Perhaps it grew some since, for there was also a yarn about them making a by-product of soap from his remains, so that on wash days, the old man, in the form of soap, became a blessing to the fort. But I don’t believe that story either, for he was too far from godliness when alive, to become an agent of cleanliness after death.

So, good-bye to old One-Pound-One, and I hope he is not in that hot place to which he was always sending us, but if he is Satan must have given him a place among his advisors, for he certainly had all the qualifications to make a first-class devil. His son was a chip off the old block and when we got rid of him too, a year later, there was not one of us who did not bear his grief like a man and if we needed our handkerchiefs, it was to hide our smiles.”

(W. Gladstone, The Gladstone Diary: Travels in the Early West(Lethbridge, Alberta: Historic Trails Society of Alberta, 1985), 40-1.)

[Unprofessional aside: OH SNAP.]

Gladstone’s account is one of the few written sources we have written from the point of view of the labouring class during the fur trade, and as such he represents a unique perspective of what life was like on the ground – and working under intimidating figures like John Rowand. You can really feel the hatred for his boss oozing off of the page, written decades after the events he describes. Rowand is described in animalistic terms – “frothing” at the mouth, for instance. I love the “first-class devil” description. Even when Gladstone was casting doubt on the nasty rumour that Rowand’s considerable fat was used for soap, he made it into an insult; in essence, “there’s no way that could have happened, because cleanliness is next to godliness and there was nothing godly about John Rowand.” Of course, as he was not present, much of what he evocatively describes of the incident is malicious rumour, but we do know that Rowand’s body was disinterred from its burial spot at Fort Pitt, rendered to the bones, and sent to Montreal in a barrel. Rowand was buried in Mount Royal Cemetery over four years after his initial death.
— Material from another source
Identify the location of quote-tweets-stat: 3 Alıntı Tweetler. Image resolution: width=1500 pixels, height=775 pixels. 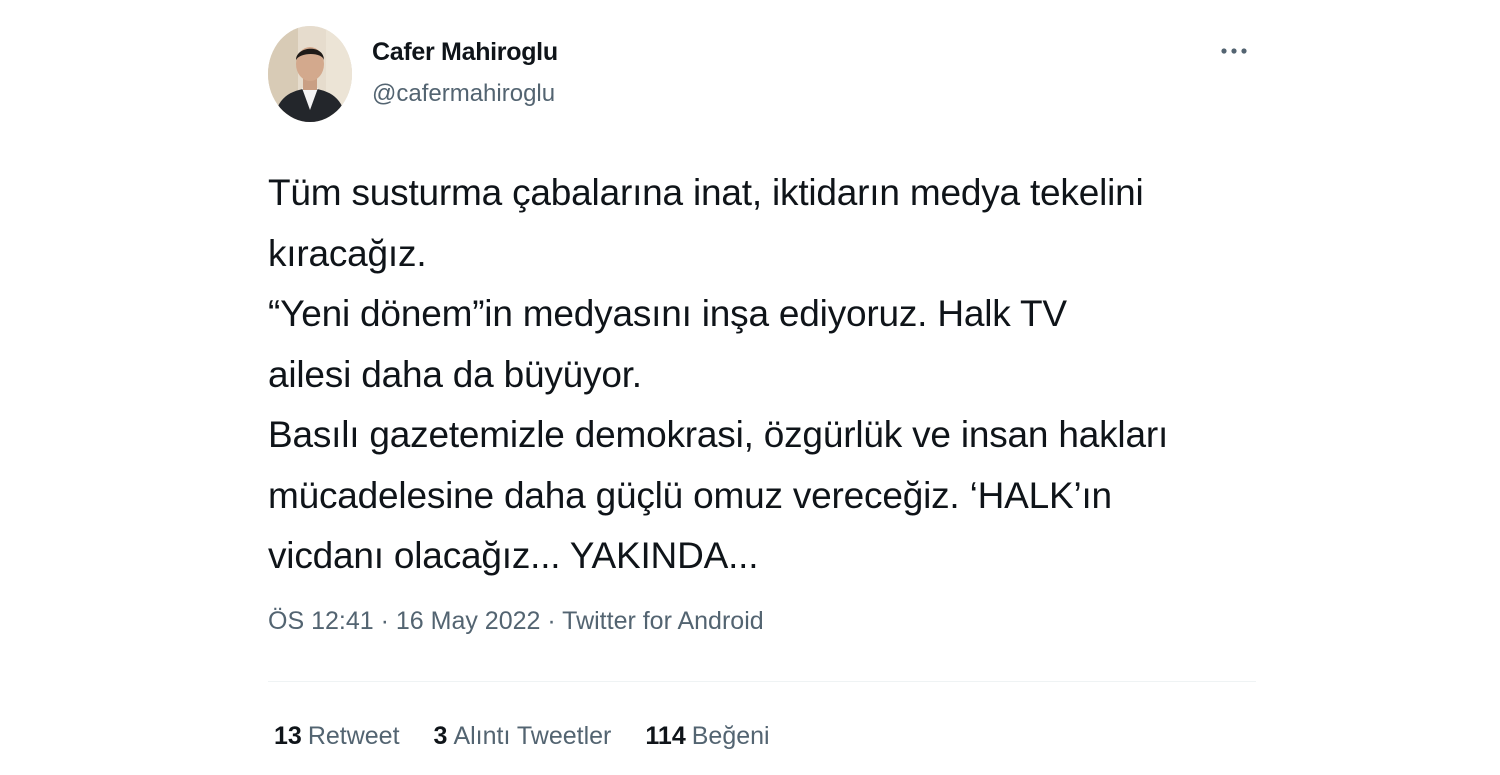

The story of the death of John Rowand (or “The Tale of the Pickled Factor,” as one of my friends and former colleagues describes it) remains a popular narrative at Fort Edmonton Park. I am currently finishing a term paper on interpretive techniques and myth making at historic sites using this story as a case study. Keep an eye out for video and audio recordings of a fuller version of this tale on this blog in the future.